→ Rows on where targets appear:
^^^^^^^^
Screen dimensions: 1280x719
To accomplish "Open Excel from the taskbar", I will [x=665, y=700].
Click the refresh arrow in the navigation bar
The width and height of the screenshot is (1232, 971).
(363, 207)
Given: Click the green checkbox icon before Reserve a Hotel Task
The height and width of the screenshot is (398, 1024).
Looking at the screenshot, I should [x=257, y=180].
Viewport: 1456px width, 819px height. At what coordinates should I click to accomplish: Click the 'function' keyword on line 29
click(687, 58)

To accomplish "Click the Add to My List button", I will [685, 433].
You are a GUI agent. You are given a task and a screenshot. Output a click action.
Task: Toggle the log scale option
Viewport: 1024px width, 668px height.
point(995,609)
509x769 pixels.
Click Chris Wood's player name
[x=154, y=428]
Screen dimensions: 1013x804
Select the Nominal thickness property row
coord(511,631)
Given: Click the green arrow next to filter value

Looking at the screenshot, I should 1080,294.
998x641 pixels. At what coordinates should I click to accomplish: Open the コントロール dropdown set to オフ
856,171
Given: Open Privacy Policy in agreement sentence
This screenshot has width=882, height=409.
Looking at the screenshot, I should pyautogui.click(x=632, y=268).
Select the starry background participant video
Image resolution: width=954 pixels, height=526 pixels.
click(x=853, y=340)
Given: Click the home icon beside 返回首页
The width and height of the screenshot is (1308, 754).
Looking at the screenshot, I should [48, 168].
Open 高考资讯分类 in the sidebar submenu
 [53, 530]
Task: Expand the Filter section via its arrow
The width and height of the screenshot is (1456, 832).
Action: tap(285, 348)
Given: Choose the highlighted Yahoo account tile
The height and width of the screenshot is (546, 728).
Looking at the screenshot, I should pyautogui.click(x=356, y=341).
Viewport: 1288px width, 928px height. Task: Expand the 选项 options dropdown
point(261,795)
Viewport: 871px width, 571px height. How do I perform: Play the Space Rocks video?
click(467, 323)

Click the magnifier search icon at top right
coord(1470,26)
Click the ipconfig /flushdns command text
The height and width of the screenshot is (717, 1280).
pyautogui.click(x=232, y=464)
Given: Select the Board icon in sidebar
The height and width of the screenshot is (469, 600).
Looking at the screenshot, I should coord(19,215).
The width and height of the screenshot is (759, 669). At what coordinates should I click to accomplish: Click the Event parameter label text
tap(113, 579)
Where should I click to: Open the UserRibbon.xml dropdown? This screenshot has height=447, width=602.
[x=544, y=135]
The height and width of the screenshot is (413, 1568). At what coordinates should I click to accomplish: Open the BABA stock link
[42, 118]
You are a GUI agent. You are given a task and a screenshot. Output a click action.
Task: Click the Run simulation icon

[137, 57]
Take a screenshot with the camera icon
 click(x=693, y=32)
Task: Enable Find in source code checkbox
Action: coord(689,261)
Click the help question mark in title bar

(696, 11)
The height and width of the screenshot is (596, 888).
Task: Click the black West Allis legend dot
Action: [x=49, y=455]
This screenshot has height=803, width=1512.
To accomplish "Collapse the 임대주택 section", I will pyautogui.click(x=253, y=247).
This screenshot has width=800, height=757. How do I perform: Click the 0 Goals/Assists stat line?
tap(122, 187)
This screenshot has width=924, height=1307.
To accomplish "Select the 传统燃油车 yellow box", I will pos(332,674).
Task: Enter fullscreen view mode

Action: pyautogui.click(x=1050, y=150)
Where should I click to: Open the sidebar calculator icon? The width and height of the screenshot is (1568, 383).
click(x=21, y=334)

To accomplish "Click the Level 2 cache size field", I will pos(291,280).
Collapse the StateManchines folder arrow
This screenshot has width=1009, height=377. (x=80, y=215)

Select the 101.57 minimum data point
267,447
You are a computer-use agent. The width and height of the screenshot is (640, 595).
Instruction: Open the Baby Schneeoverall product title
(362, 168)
^^^^^^^^
→ What you should do:
Copy out every line above that contains the word "video", matching its case exactly.

→ Solution for this exercise:
Select the starry background participant video
Viewport: 871px width, 571px height. How do I perform: Play the Space Rocks video?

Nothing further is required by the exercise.